Previously, we had remade the world through speech, giving names to aspects of the natural environment which would other wise be, naturally, nameless. Later, we had redrawn the world in the image of the written and printed word, as we created maps, drew borders, and put up signs (love that song, sign, sign, everywhere a sign...). Ultimately, we refitted the world through architecture, the building of roads, and city grids, according to the linearity and rectilinearity of writing, the page, and typography.
Today, that's all exploding back into curvilinear forms, while we have been wiring our environment with electric circuitry--lights to turn night into day, traffic lights as a cybernetic system of control, radio waves to keep us always in touch, and now wireless internet and smart phones to let us access geographical information instantaneously, at that site. The electronic/information/digital environment has become ubiquitous, albeit not quite in the way that folks had predicted, not with computers embedded in the environment, but with us carrying them around with us as we move through an atmosphere permeated with wireless signals and data transfers (yikes!).

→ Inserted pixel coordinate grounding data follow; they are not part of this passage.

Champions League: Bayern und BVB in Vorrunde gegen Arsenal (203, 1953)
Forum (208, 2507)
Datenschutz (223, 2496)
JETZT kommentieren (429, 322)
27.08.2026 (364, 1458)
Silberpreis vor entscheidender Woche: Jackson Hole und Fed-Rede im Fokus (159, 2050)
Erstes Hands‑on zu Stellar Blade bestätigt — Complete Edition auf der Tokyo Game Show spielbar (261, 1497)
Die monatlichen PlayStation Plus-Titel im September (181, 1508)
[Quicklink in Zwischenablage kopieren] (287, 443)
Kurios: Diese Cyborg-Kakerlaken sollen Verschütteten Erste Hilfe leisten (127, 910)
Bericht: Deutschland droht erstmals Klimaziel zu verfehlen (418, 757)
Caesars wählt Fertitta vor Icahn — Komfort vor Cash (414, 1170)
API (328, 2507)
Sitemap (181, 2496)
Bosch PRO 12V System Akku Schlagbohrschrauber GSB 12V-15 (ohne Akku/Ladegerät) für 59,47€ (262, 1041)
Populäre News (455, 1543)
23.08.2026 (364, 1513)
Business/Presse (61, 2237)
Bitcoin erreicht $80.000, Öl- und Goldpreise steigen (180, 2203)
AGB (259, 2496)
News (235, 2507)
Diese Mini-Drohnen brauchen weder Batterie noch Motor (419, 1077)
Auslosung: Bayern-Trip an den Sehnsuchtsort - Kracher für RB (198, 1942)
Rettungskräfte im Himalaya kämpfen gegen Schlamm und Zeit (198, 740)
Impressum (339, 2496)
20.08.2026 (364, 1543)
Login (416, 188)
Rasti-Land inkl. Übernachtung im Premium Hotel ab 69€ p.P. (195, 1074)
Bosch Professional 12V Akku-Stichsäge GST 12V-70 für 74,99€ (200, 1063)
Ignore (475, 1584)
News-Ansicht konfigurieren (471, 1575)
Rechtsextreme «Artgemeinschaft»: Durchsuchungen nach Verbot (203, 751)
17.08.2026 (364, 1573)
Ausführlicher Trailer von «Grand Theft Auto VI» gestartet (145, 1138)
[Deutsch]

As I said in my brief quote in the CBS news feature, this all allows us to get up from behind our screens, where we really weren't all that comfortable anyway, and out into the world. That's what we've been itching to do (just like students want to get up from behind their desks and go play, or get out into the real world, or at least have class outside if the weather's nice). My point being that the screen has become obsolesced. Yes, I know the mobile devices have little screens still, but it's not the same. And that's just for now. We're moving on, the era of the screen is over. Let me put it as plain as can be:
The screen is dead!
Remember folks, you heard it here first.
And there is one other casualty in all this. Privacy. That never comes up, because we think of geolocation, GPS, and geocaching as being only about accessing information, but our devices also transmit our location, and can be used to trace us, track us, hunt us down--the hunter becomes the hunted! Well, that's an old, old, story, the risk that prehistoric hunters took, and there is a sense in which geocaching, and scavenger hunts, are signs of our retrieval of the hunter-gatherer lifestyle in the new electronic context--that's another one of McLuhan's ideas, by the way, as is the loss of privacy and the private individual.
So, in the end, we find ourselves walking a fine line, indeed, a fine, fine line... Walk the line? Hmmm, who sang about that? Was it... Johnny Cache?